Was heute gilt ist diesen Tag zu verteidigen: Die Erinnerung an den Anfang der systematischen Vernichtung des europäischen Judentums. An den 9. Novembern dieses Jahrhunderts ist in Deutschland viel passiert. 1918 haben Deutsche gezeigt, wie eine Revolution nicht zu machen ist, schon damals fungierte die revolutionäre Bewegung als Krisenreaktionskräfte der Volksgemeinschaft, die die Neuordnung der Ordnung ordentlich organisierten. 1923 haben Deutsche Deutschen gezeigt, wie wichtig Ordnung und Autorität ist, um die rechten Ziele zu verwirklichen. Wie üblich, lernten die vorerst übereifrigen Deutschen unter dem Einfluß der Autorität besonders gut. 1938 wurde der durch und durch wahnsinnige Grundstein für einen neuen Krisenlösungsreflex gelegt, das Judentum hatte Namen und Anschriften, gründlich säuberten und selektierten die Deutschen. Es zeigte sich, dass die geistigen Voraussetzungen der Shoa nicht erst ‘33 die Herzen der Deutschen erreichten. Das Ausmaß dieses Wunsches nach Ordnung und Sauberkeit ist eigentlich zu Genüge dokumentiert worden, die Wahrnehmung dessen eine des Wollens oder Nicht-Wollens. Das Nicht-Wollen hat diesen Tag seit jeher begleitet und wird – es ist absehbar – in Zukunft diesen Tag bestimmen. Es fängt mit dem Gedenken an das totalitäre System der Nachkriegszeit an, nach und nach wird es sich weiter in den Tag drängen, diese unbändige Freude dieser zwei Würste, endlich wieder ein Haufen zu sein. Vergessen ist der Grund der Teilung bei dem Großteil des Packs in Ost und West schon seit dem notorischen Gejammer dieses Volkes, das schon immer Opfer war, als von verdienstvollen Politikern eine Bresche in die unselige Gemeinschaft in Form der Mauer geschlagen wurde. Der Abriß dieses so bitter notwendigen Gemäuers, war der erste große Schlag der Deutschen sich von Auschwitz zu befreien.

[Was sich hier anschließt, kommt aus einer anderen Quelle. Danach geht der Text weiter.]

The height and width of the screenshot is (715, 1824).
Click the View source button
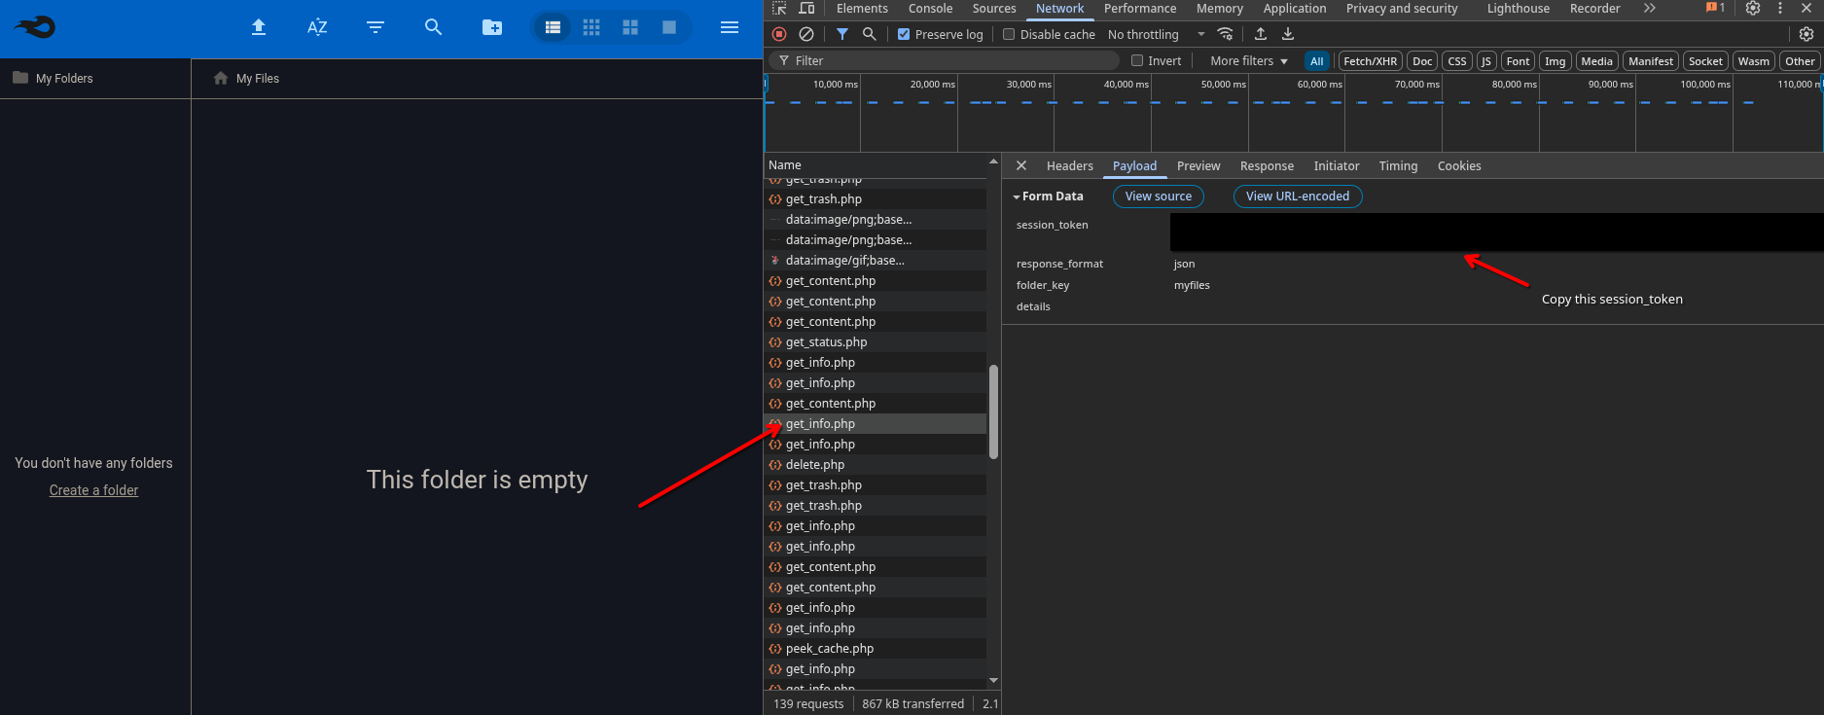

Wir trauern um die Opfer des Novemberpogroms und die, die schon davor und so massenhaft in den Jahren danach dem Nationalsozialismus zum Opfer vielen. Unsere Trauer gilt ebenso Ignatz Bubis der, nachdem er Auschwitz überlebte, an der postfaschistischen Normalität zerbrach. Als Relikt der Kohl-Ära war er über, zuletzt stand er nur noch im Weg. Unüberhörbar das Aufatmen der politischen Elite, die ihm letztendlich das Grab geschaufelt hat. Trauer gilt den Menschen, die auch in diesem Jahr dem paranoiden Wahn der Deutschen zum Opfer fielen, insbesondere der jugoslawischen Bevölkerung, die seit jeher unter deutschen Weltplanungsversuchen zu leiden hat.
Scheiß Deutschland. Bomber Harris: Don’t miss the right time!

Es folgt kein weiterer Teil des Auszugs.